What if you wanted to query all of OSM for all time (for every change ever)? The data exists—OpenStreetMap publishes data on the entire history of every edit made in OpenStreetMap, and there is even a version of that data published weekly by Amazon Web Services (AWS). However, handling that amount of data and transforming it into usable geospatial information to perform analytics is a difficult challenge.

Azavea, in partnership with Pacific Atlas, developed open source tooling based on GeoTrellis and Apache Spark to enable working with OpenStreetMap history at scale. The tooling has been used to backfill the Missing Maps leaderboard data, generate global vector tile sets for monitoring change in OpenStreetMap, and power the statistics behind the Scoreboard project. It leans on the big data capabilities of GeoTrellis and the power of JTS to transform the OpenStreetMap history and snapshot data into geospatial information that can be queried and transformed into other useful datasets, such as vector tiles.

The project is currently called OSMesa, although that name is going to change*. Here are some examples of what OSMesa can do:

Find out which efforts are driving OSM edits

This heatmap shows the location of historical OSM edits by hashtag. Hashtags are used in OpenStreetMap changeset comments to allow analytics to keep track of the reason they made the edits, for example which Humanitarian OpenStreetMap Team campaign they are participating in. There are a few hashtag examples in the dropdown menu, which you can use to see a heatmap of historical node edits made as part of those campaigns. Osmesa was used to generate the vector tiles which hold the historical node edits, which are then rendered using MapboxGL.

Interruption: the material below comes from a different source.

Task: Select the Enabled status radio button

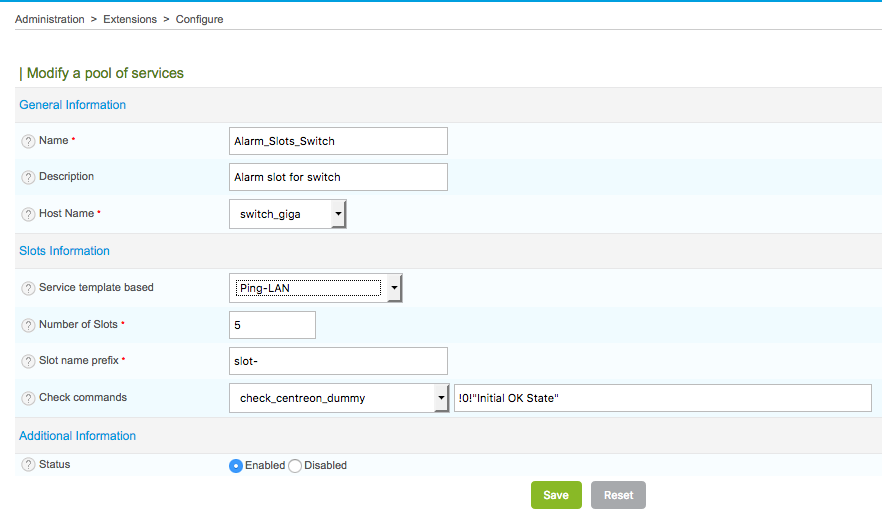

Reveal the best path between two points

This next example is a global raster layer derived by using SRTM 30 meter resolution raster data and OpenStreetMap roads and waterway data to create a friction surface. A friction surface provides information about how difficult terrain is to cross, and can be used in a cost distance calculation to determine the best path to take from point A to point B on a map, regardless of whether or not a road network is available.

Highlight OSM edits throughout time

This map displays the history of OSM data in Rhode Island. OSMesa was used to create vector tiles with full historical data, which is then rendered in time slices based on the date selector at the top of the map:

Check out Rob Emanuele from Azavea and Seth Fitzsimmons talking about this project at State of the Map US (SOTMUS) 2018 for more information:

* Seth and Rob lead the SOTMUS crowd through a renaming process at minute 21. Joe Flasher from AWS came up with “FireHosm”, which won out with the crowd.